Vincente Minnelli Melodramatic Movies-About-Movies Double Feature

The Bad and the Beautiful (1952), Friday, March 3,
and
Two Weeks in Another Town (1962), Saturday, March 4, both directed by Vincente Minnelli, both streaming at home.

I like 1950s and 60s melodrama, the turgid emotions, the confidence meeting hysteria, the over-the-top acting and, in the case of Minnelli and Sirk, the brilliant camerawork that elevates all of this ridiculous storytelling to a fever pitch.

The Bad and the Beautiful is 2/3 of a great movie, about the rise and kind-of fall of movie producer Jonathan Shields (Kirk Douglas, perfect for the part). Three people–director Fred Amiel (Barry Sullivan), actress Georgia Lorrison (Lana Turner) and writer James Lee Bartlow (Dick Powell)–meet at another producer’s house to see if they would work with Jonathan Shields again. Shields is down-on-his-luck in Paris, no one will touch him. These three are at the pinnacle of their careers, Oscars in hand, box office for sure. In flashbacks, we see why they hate Shields.

OK, so the first two–Amiel and Lorrison–make sense. The opening of this movie is a doozy, a funeral of a once-great producer, Shields standing beside the grave as a man extols the deceased, Amiel mumbling complaints about the same. Later, we see Shields handing out $11 to every mourner, as no one would have shown up otherwise. But Amiel wasn’t in on this deal, he was genuinely there for the funeral, even if he was bad-mouthing the guy, who turns out to be Sheilds’ father. Amiel goes out to apologize, the two become fast friends, racing up the Hollywood ladder until Shields betrays him.

Lorrison is the daughter of a famous silent film star, a sort-of John Barrymore type, magnificent gestures and clipped consonants. She’s a drunk, but Shields admired her father, so he gets her sobered up, plays that he’s in love with her, dumps her when it’s time to move on.

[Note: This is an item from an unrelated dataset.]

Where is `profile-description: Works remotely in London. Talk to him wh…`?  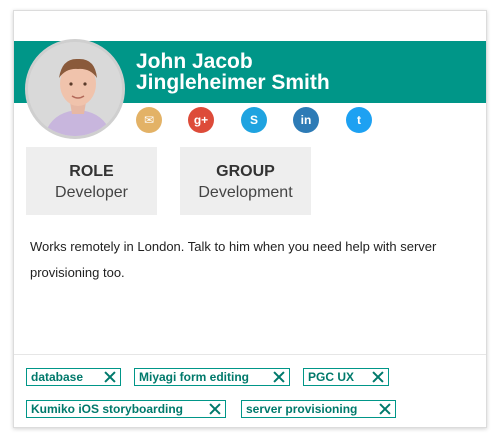 profile-description: Works remotely in London. Talk to him wh… is located at coordinates (234, 260).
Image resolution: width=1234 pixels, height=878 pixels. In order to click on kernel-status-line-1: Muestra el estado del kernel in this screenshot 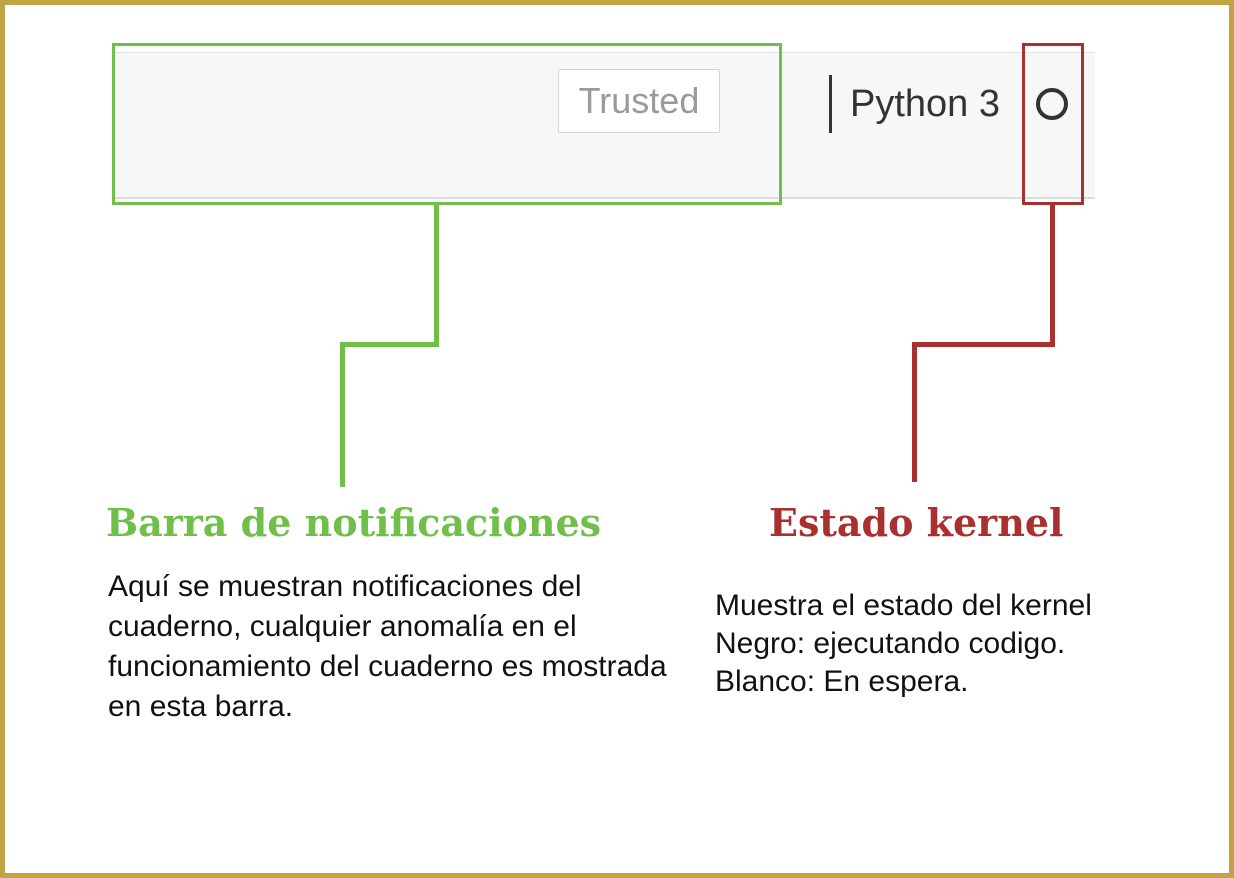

The cad!

Well, those are the first two stories, and man, they’re cool. Old Hollywood! The studio system! Shields is based a bit on David O. Selznick and Val Lewtwon, the latter the one who made the original Cat People so great by hiding the cat people instead of using the shitty cat-man costumes the studio provided. We get to see Ameil and Shields working to take this sow’s ear and spin it into silk, and they do. We get to see Lorrison fight and scrape and become a great actress. We get to see what shit you have to eat to make it in Hollywood.

The last act, though, whoosh. Dick Powell sucking on a pipe playing writer, freaking Gloria Grahame, one of the best character actors in Hollywood playing a Southern belle, and awfully. She won her one Oscar for the role, which is a crime. This part doesn’t work because she’s terrible, Powell is terrible, the backstabbing goes past acceptable (it involves the death of Grahame’s character) and, ultimately, no one ever cares about the writer. There is no way that Shields would give any shits about Powell’s important Southern writer, winner of a Pulitzer Prize. He just wouldn’t.

I’d watch this again, and will no doubt, for the first two acts. Hell, maybe I’ll just skip the last one.

Contrast this fast moving and thrilling look at the Golden Age of Hollywood with Two Weeks in Another Town, from a decade later, with the same star (Douglas), director, writer and producer. Bright Technicolor! The Italian Riviera! Good actors turned mediocre! Mental illness, sexy young ladies, George Hamilton proving once again that he’s just terrible!

Briefly: Jack Andrus (Douglas) is a washed up star who went CRAZY! It starts with him in an asylum, in fact. He’s called to Italy to work on a movie with Maurice Kruger (Edward G. Robinson). But Jack’s ex-wife, Carlotta, played by Cyd Charisse, is also in town with her millionaire husband. HER INFIDELITY DROVE JACK INSANE! Just so fucking stupid. The women in this film are either young Italian angels being drooled over by an older Kirk Douglas (though we’re supposed to cheer this pursuit) or they’re conniving harpies who devour men’s souls. Except that Carlotta’s infidelity is matched by Kruger’s, whose wife also seems to have lost her mind due to this but… well, the guys get to do that, right?

Also, it’s got that weird, post World War II, pre-1970s attitude of Italy not a place that people actually live but as an American tourist mecca where the locals kowtow to their every damn whim.

I’ve seen it, checked it off, won’t return.